_Required work_:
Recast the listing starting at the line that contains "Where should I" and ending at the line that contains "coord(38,23)" as a two-column CSV headed text and answer, with one row for each text and its answer, every value in a single quoted field, and line breaks replaced by spaces. Leave the pictures out.

── Provided data ──

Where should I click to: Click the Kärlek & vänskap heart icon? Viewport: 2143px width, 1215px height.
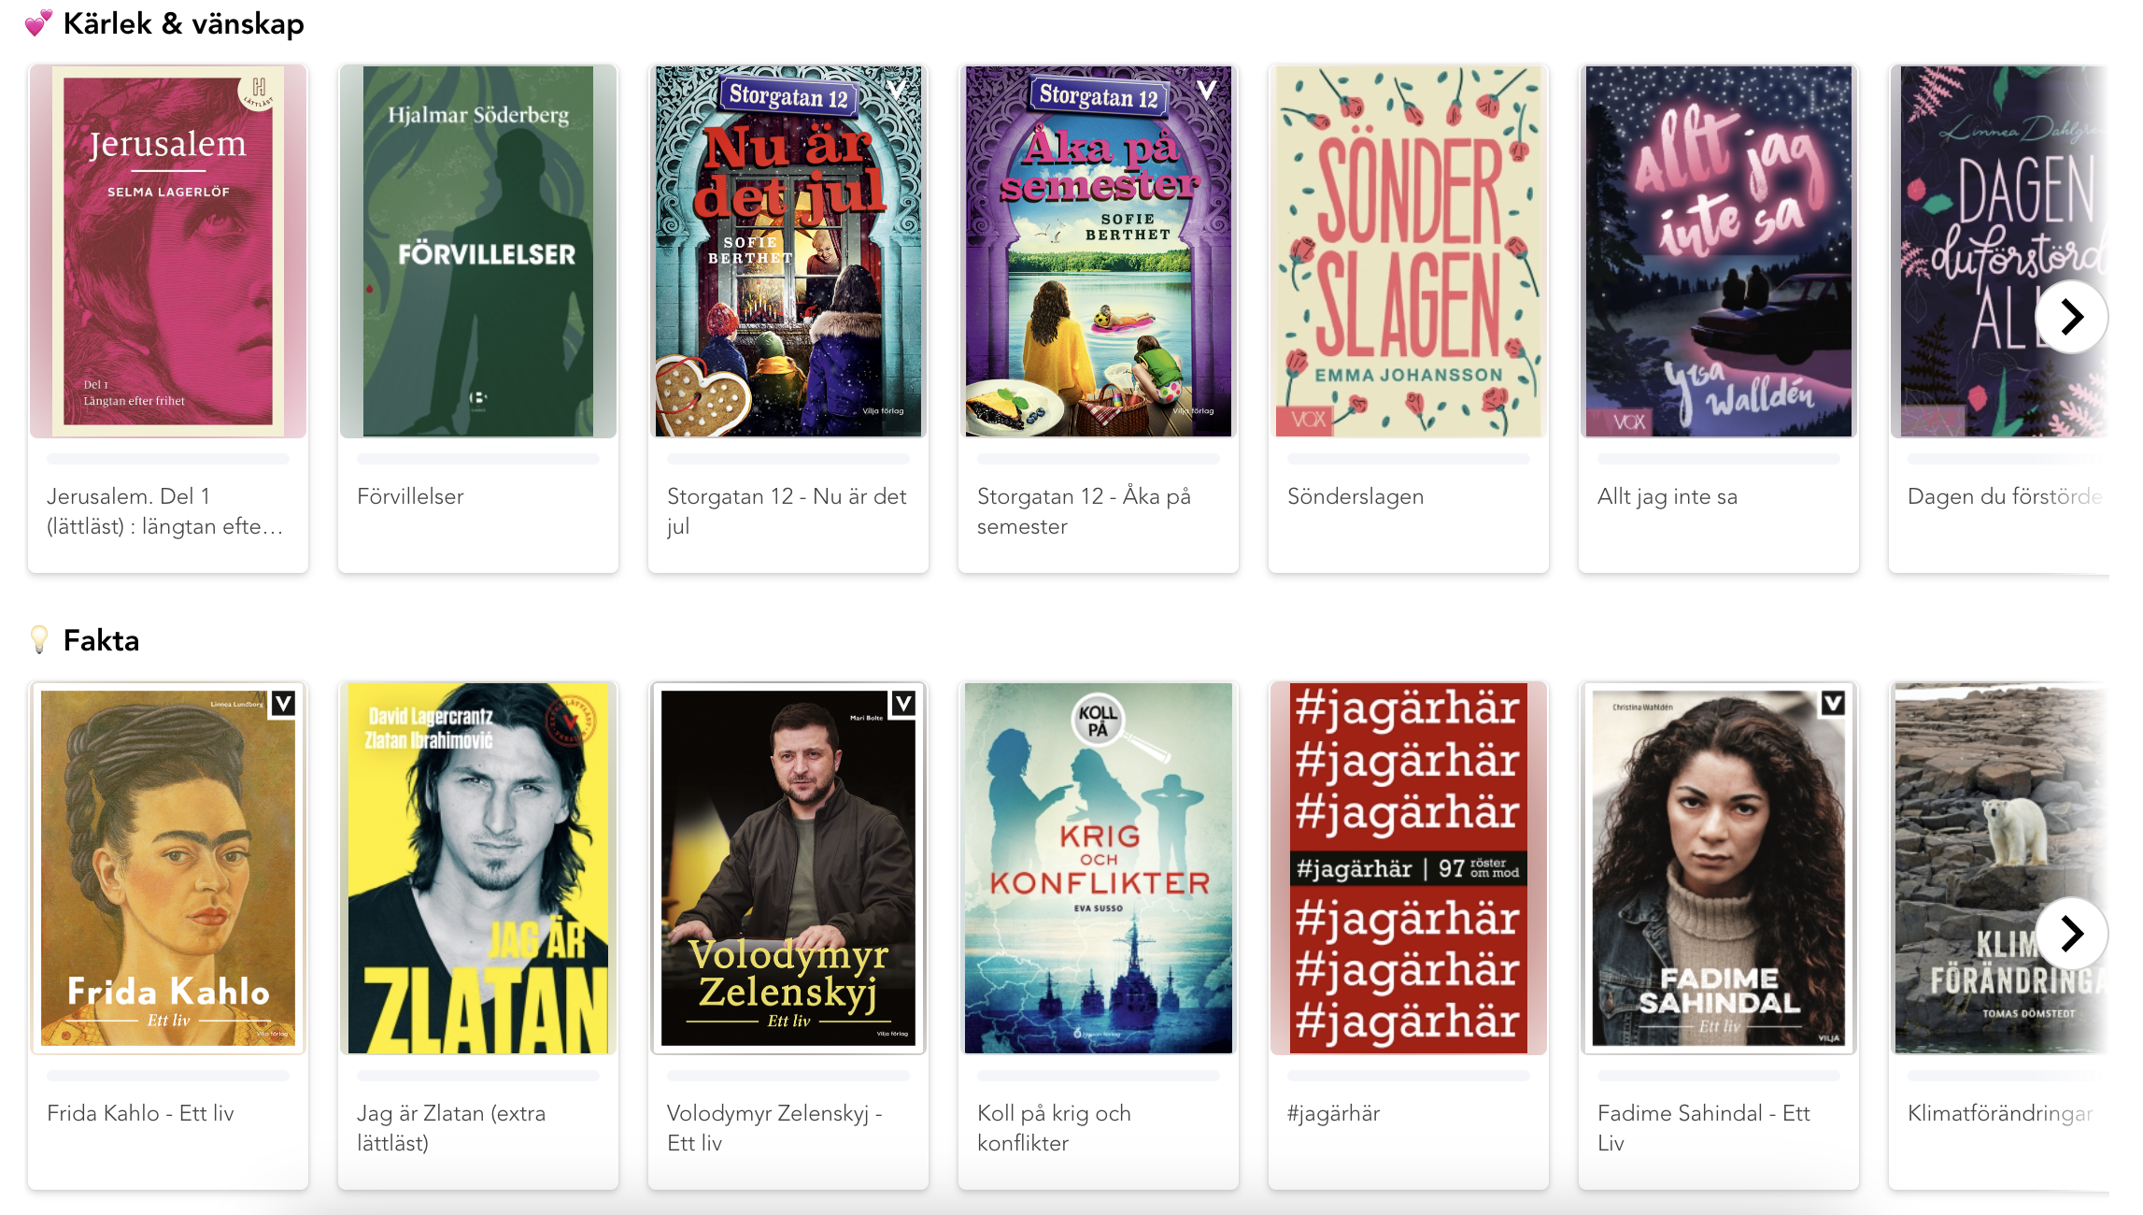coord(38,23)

───
── Provided data ──

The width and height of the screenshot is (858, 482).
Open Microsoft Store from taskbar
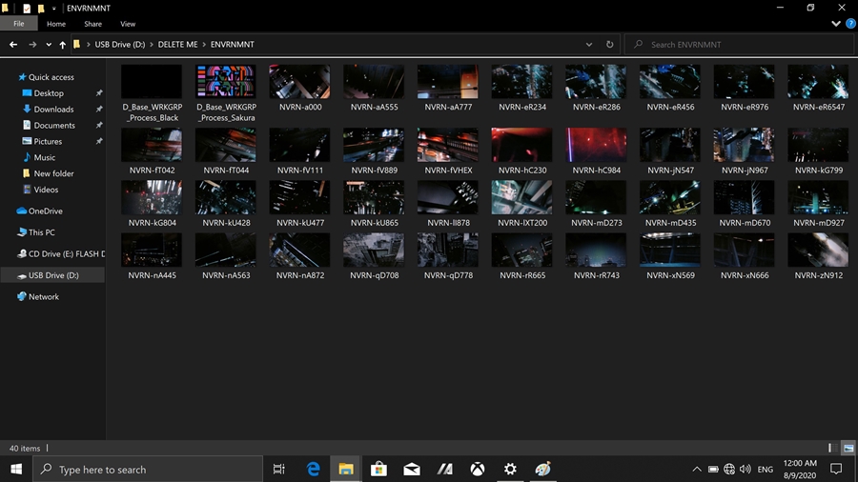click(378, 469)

───
── Provided data ──

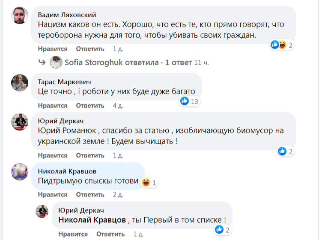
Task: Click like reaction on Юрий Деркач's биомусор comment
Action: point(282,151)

───

_Full solution_:
text,answer
"Where should I click to: Click the Kärlek & vänskap heart icon? Viewport: 2143px width, 1215px height.","coord(38,23)"